**Description of the task**
Copy out each entry below verbatim, skipping the images.

═══

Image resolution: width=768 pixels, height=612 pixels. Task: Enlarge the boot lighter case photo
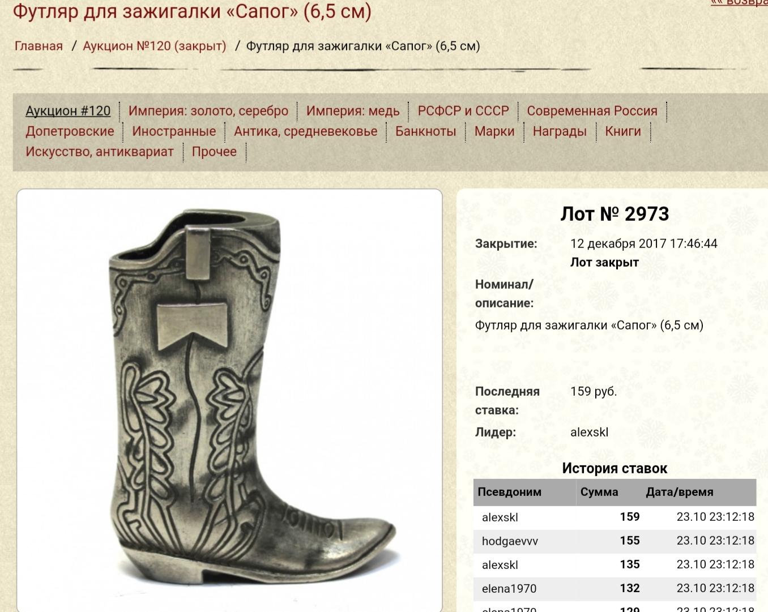coord(229,400)
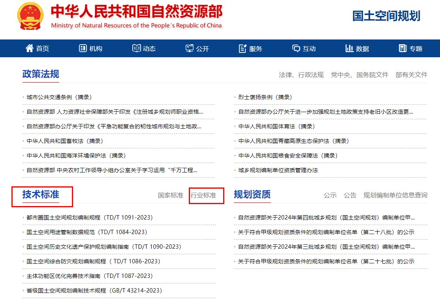Click the 国土空间规划 title at top right
Screen dimensions: 440x302
click(386, 16)
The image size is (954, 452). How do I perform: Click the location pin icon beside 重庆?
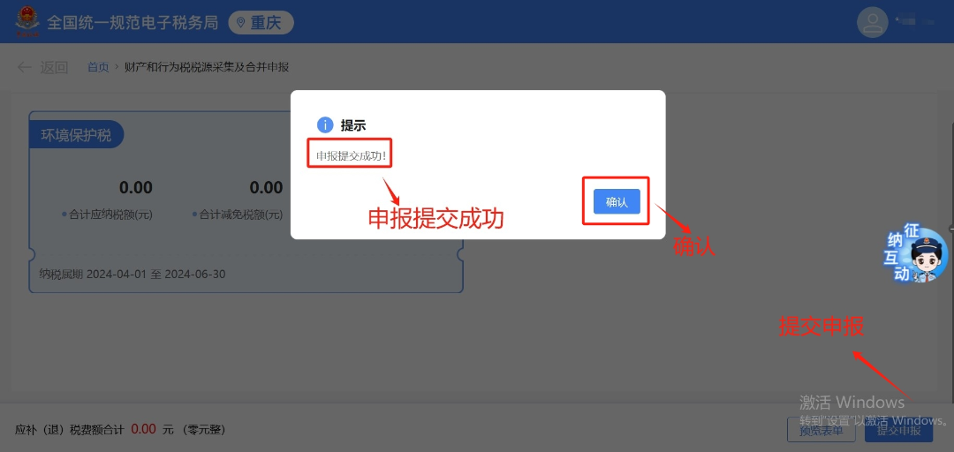[x=241, y=23]
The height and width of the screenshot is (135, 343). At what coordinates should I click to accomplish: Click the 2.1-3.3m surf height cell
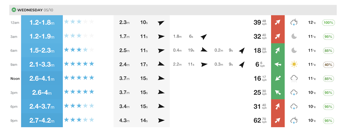click(x=42, y=64)
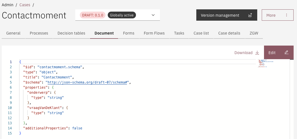297x139 pixels.
Task: Click the More vertical dots icon
Action: (x=287, y=15)
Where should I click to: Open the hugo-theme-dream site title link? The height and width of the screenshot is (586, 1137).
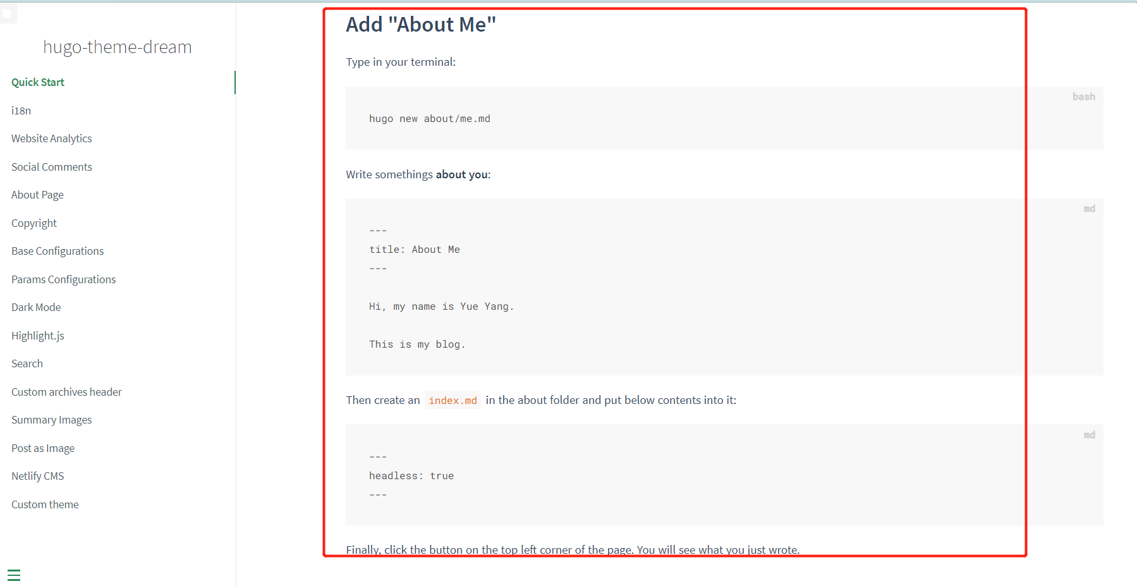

═══

**Response to the exercise**
Image resolution: width=768 pixels, height=612 pixels. Task: Enlarge the boot lighter case photo
coord(229,400)
Click the 国土空间规划 title at top right
Screen dimensions: 440x302
click(386, 16)
The image size is (954, 452). How do I perform: Click the location pin icon beside 重庆?
[x=241, y=23]
The height and width of the screenshot is (135, 343). At what coordinates should I click to accomplish: Click the 2.1-3.3m surf height cell
click(x=42, y=64)
297x139 pixels.
Task: Click the More vertical dots icon
Action: (x=287, y=15)
Where should I click to: Open the hugo-theme-dream site title link? The height and width of the screenshot is (586, 1137).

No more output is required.